- [Work to do]: Reproduce the items starting with the line that contains "The image size is (1024, 565)." and continuing through the line that contains "(x=61, y=47)", substituting "cog icon" for "gear icon" and leaving everything else unchanged.

(Entries on locating words and elements)
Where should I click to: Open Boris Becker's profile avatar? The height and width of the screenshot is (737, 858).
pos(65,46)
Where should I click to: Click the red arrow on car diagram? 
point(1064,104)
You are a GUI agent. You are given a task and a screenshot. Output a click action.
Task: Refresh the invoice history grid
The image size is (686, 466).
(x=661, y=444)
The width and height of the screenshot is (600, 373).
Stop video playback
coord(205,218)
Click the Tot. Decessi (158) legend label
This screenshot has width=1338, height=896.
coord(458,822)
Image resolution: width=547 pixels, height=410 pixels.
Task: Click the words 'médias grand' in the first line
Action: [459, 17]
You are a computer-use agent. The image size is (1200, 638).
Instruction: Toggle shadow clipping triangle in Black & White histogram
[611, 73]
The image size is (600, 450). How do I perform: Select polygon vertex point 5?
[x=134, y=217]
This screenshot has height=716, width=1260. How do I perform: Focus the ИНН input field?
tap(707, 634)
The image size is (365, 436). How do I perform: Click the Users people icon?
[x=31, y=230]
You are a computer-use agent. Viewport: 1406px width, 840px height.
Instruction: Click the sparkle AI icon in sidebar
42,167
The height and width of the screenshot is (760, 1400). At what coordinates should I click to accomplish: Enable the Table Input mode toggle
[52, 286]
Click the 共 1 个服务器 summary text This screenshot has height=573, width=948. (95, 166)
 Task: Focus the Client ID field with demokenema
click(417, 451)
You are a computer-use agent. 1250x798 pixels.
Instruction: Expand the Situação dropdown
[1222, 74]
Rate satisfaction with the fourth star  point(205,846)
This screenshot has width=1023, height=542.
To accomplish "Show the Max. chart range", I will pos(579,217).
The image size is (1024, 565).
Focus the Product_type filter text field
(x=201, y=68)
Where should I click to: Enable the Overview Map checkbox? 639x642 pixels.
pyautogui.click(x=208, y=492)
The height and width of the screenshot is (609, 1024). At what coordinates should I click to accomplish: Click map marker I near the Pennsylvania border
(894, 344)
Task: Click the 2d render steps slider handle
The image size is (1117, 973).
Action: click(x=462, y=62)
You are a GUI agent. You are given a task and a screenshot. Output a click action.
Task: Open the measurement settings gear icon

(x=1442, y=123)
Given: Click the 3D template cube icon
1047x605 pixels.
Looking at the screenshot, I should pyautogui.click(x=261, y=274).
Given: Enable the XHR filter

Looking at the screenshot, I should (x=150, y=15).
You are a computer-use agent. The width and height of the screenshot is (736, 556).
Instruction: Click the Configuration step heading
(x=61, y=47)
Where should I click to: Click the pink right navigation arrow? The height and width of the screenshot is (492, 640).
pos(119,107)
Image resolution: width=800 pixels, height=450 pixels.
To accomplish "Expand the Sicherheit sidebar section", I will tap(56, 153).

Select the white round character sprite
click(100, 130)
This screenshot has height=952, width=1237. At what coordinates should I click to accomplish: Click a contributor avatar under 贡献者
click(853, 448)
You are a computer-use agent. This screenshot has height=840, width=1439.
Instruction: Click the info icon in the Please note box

- [Exercise output]:
The image size is (1024, 565).
Focus the Product_type filter text field
(x=201, y=68)
Where should I click to: Enable the Overview Map checkbox? 639x642 pixels.
pyautogui.click(x=208, y=492)
The height and width of the screenshot is (609, 1024). At what coordinates should I click to accomplish: Click map marker I near the Pennsylvania border
(894, 344)
Task: Click the 2d render steps slider handle
The image size is (1117, 973).
Action: click(x=462, y=62)
You are a GUI agent. You are given a task and a screenshot. Output a click action.
Task: Open the measurement settings cog icon

(x=1442, y=123)
Given: Click the 3D template cube icon
1047x605 pixels.
Looking at the screenshot, I should pyautogui.click(x=261, y=274).
Given: Enable the XHR filter

Looking at the screenshot, I should (x=150, y=15).
You are a computer-use agent. The width and height of the screenshot is (736, 556).
Instruction: Click the Configuration step heading
(x=61, y=47)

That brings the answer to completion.